Iswadi M. Ahmad Dosen Universitas Nahdlatul Ulama Maluku Utara. Source : Istimewa
Pendidikan Ekonomi Sejak Dini
Masih ada anggapan bahwa anak SD belum mampu memahami konsep ekonomi sehingga pendidikan ekonomi dianggap belum perlu diajarkan sejak dini. Pandangan ini sesungguhnya kurang tepat. Anak memiliki kapasitas kognitif untuk memahami konsep ekonomi, asalkan disajikan secara kontekstual dan dekat dengan pengalaman hidup mereka. Mengajarkan ekonomi kepada anak SD tidak berarti memperkenalkan teori ekonomi mikro atau makro. Anak cukup dikenalkan pada konsep sederhana seperti kebutuhan dan keinginan, mengenal dan menggunakan uang, menabung dengan celengan, berbagi, serta belajar memilih ketika sumber daya terbatas. Konsep-konsep inilah yang menjadi fondasi berpikir ekonomi.

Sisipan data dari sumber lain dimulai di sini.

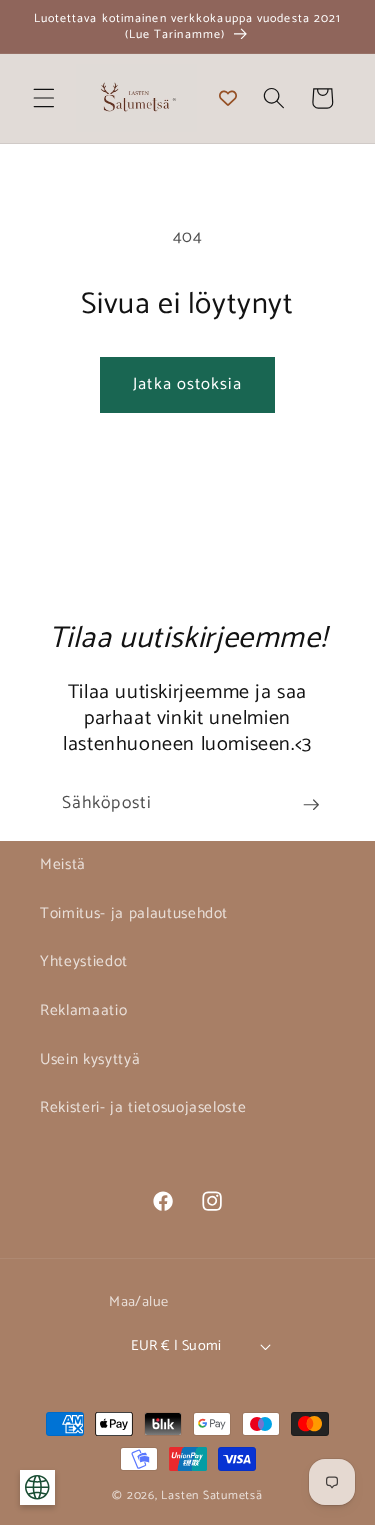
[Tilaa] (311, 805)
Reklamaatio (83, 1010)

Anak SD mampu memahami konsep ekonomi melalui aktivitas di rumah, seperti memasak, berkebun, memancing, kegiatan jual beli sederhana, mengenal berbagai jenis uang, hingga menabung. Bahkan, anak dapat menjelaskan mengapa menabung itu penting dan mengapa tidak semua keinginan bisa dipenuhi sekaligus. Tantangannya terletak pada bagaimana orang tua dan guru mendampingi serta mengarahkan mereka.
Para ahli pendidikan ekonomi telah lama menekankan pentingnya pengenalan ekonomi sejak usia dini. James Tobin, peraih Nobel Ekonomi, menyatakan bahwa pengetahuan ekonomi adalah bekal penting bagi semua warga negara, terlepas dari latar belakang pendidikan formalnya. Pernyataan ini menegaskan bahwa ekonomi bukan hanya milik para ekonom atau pengambil kebijakan, tetapi milik setiap orang. Lebih jauh, Robert Duvall, Presiden National Council on Economic Education (NCEE), menyatakan bahwa literasi ekonomi merupakan keterampilan penting yang setara dengan kemampuan membaca dan menulis. Tanpa pemahaman ekonomi yang memadai, seseorang mudah terjebak dalam keputusan konsumtif, utang berlebihan, terjebak investasi bodong dan perilaku ekonomi yang merugikan diri sendiri (Ahmad, 2023).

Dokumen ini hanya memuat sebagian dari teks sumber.